Selling Cars with Purpose
Serving on the USS Kitty Hawk during the Vietnam War, Robert Chambers got his first good look at poverty while stationed in the Philippines- and it left him shaken. "We could read it in the papers and we could see some pictures," he recalls. "But really seeing kids begging, not having enough to eat; how skinny they were, how unhealthy they looked just left a deep impression on me." Those images stayed with Chambers over the many decades of his postmilitary life, when he earned his keep as a computer specialist for a phone company, then for a bank, then for an affiliate of Dartmouth College in Hanover, New Hampshire, and finally for his own firm serving several banks in New York City.
But when the stock market crashed in 1987, Chambers's small operation was left in shambles. He shut it down and moved back to Hanover with modest savings and little income (but where he still owned some property) to contemplate what would come next. Could he afford to retire? Perhaps-but he'd have to phase into it with part-time work.
That's when a friend convinced him to go into the car business.
As a car salesman, Chambers became reacquainted with other peoples' poverty in a visceral way. The lot where he worked served many low-income car buyers, which Chambers and other salesmen knew from experience tended to be unsophisticated about car values and loan rates. "I got sick of watching guys high-five behind glass walls" after they had bullied someone "who probably makes $10 an hour" into overpaying for a gas- guzzling jalopy, Chambers recalls.

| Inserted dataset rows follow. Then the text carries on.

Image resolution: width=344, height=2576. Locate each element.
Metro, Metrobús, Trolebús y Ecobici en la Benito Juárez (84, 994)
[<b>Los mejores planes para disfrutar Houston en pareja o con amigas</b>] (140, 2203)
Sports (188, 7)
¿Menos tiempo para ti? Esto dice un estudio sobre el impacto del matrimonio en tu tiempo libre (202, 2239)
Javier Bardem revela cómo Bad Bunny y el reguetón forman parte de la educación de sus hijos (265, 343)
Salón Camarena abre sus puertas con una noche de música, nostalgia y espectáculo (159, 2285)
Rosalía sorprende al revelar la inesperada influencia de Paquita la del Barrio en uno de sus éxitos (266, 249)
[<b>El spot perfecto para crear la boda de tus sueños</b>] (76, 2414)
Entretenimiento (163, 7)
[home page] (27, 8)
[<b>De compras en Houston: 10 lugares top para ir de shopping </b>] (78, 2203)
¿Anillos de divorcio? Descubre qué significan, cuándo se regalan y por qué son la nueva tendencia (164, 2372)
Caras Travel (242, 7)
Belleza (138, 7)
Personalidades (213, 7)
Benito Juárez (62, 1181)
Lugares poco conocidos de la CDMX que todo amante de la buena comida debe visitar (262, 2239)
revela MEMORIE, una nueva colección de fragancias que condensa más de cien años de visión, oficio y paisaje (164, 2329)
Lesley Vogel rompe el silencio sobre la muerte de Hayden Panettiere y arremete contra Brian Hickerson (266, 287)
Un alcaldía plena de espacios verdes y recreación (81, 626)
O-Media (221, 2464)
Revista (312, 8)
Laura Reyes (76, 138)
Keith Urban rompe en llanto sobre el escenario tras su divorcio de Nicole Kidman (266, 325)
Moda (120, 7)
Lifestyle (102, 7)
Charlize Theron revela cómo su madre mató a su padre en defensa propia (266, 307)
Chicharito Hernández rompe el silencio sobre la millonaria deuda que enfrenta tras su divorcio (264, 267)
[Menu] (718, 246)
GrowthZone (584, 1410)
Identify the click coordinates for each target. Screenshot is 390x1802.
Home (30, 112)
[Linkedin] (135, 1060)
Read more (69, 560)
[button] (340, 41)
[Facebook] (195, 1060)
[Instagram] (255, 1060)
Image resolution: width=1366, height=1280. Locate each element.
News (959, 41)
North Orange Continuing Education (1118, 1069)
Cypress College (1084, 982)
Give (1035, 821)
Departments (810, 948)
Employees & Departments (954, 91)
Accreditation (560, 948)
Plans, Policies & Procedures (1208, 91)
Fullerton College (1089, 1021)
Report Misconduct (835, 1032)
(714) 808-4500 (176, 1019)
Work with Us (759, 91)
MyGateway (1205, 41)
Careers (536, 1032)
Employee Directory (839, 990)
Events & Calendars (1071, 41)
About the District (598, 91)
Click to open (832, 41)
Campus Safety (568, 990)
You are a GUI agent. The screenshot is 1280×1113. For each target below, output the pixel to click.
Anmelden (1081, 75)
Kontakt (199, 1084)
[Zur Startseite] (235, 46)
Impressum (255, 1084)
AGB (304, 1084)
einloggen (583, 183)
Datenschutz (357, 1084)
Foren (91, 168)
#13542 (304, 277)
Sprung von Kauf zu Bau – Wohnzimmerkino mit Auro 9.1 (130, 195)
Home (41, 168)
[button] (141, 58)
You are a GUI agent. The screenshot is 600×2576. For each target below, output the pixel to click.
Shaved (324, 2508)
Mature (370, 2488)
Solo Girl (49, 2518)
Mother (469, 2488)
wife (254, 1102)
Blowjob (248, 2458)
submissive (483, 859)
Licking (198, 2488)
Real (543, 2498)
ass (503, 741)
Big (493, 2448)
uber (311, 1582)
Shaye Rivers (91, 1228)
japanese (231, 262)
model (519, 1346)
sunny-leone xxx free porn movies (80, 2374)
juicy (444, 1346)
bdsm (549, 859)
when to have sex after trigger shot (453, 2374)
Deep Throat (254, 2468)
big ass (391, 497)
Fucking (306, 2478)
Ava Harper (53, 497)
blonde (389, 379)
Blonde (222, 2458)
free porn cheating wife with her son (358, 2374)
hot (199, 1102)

Such buyers almost always assume they do not qualify for a new-car loan, which isn't the case. New fuel-efficient cars are often available to even low-income households through an attractive manufacturer-subsidized rate. Those are the kind of deals that Chambers tried to find for his clients. But he couldn't control the other salesmen, who led their low- income lambs to the slaughter-taking them directly to the oldest cars on the lot, which also happened to be the most profitable for the dealer.